### [Quoted text]
%%
Thread: Re: PHP or JSP? That is the question.

Re: PHP or JSP? That is the question.

From
Al Cohen
Date:
At the risk of being violently flamed...

You might consider ASP.NET/C#:
- It is a REAL programming language, like Java
- It's almost as easy-to-use as PHP
- The IDE and "development paradigm" are superb, superb, superb: they
basically borrowed Delphi's IDE (and stole Delphi's architect, Anders
Hjelsberg)
- Deployment is astonishingly simple.

I suspect that there is no faster and easier way to get applications
completed then by using ASP.NET.  The C#-only version of Visual Studio
is only $100, and it's not missing anything that's important to most
people - but you'll also need IIS (e.g., Win XP Pro).  There's also a
stripped-down freeware version, the MS Web Matrix.  IIS costs more than
freeware, but not a whole lot: and is very easy to use and live with.

if (thinking of flaming me)
{
    I also think that PostgreSQL is the best database around;
    I hated MS programming products from VB4 until .NET.  Standard ASP
was/is awful;
}

Good luck!

Al Cohen
www.alcohen.com

Andrew Falanga wrote:

> Hello,
>
> My question pertains to what is the better choice.  I know that, in a
> large part, the answer is probably, "It depends on what you want."
%%
(Records pairing text with element locations)
%%
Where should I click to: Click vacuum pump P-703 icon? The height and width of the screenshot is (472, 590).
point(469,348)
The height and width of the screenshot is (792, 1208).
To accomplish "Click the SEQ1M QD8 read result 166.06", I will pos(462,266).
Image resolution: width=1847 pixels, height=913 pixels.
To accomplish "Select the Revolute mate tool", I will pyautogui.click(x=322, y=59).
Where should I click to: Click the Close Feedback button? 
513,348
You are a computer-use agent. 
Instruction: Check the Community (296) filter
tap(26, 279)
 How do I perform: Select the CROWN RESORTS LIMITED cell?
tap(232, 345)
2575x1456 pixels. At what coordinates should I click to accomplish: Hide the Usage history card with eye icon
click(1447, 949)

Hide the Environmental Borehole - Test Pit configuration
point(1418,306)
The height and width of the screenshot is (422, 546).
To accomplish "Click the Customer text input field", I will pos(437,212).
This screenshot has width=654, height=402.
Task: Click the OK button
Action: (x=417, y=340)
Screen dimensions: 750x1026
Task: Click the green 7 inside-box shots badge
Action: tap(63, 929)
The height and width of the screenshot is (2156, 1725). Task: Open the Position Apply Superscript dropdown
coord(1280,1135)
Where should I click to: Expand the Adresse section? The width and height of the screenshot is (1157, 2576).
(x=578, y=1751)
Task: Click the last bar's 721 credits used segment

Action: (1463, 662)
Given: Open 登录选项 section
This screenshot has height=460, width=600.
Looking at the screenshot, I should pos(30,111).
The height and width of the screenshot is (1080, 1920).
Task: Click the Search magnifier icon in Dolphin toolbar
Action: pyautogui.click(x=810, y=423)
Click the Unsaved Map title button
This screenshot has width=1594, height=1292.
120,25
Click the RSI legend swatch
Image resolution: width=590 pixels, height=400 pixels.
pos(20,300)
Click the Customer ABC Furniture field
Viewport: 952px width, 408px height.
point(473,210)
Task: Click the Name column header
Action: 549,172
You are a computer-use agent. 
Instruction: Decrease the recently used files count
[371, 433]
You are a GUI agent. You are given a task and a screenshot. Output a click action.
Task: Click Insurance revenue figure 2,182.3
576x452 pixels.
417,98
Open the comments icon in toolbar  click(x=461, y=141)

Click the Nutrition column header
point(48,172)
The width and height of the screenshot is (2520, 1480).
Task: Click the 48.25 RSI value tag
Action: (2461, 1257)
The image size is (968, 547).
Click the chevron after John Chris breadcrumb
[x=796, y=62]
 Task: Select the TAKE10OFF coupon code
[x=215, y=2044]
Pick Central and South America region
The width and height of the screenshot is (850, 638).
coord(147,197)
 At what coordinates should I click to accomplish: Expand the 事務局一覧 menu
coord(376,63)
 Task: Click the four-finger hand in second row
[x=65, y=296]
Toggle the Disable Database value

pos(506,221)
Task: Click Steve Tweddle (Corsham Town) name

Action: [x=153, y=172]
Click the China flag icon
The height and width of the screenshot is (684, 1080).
%%
### [The exercise]
According to the forum post, what is the price of the C#-only version of Visual Studio? The records have no role in this exercise.

### [Worked solution]
$100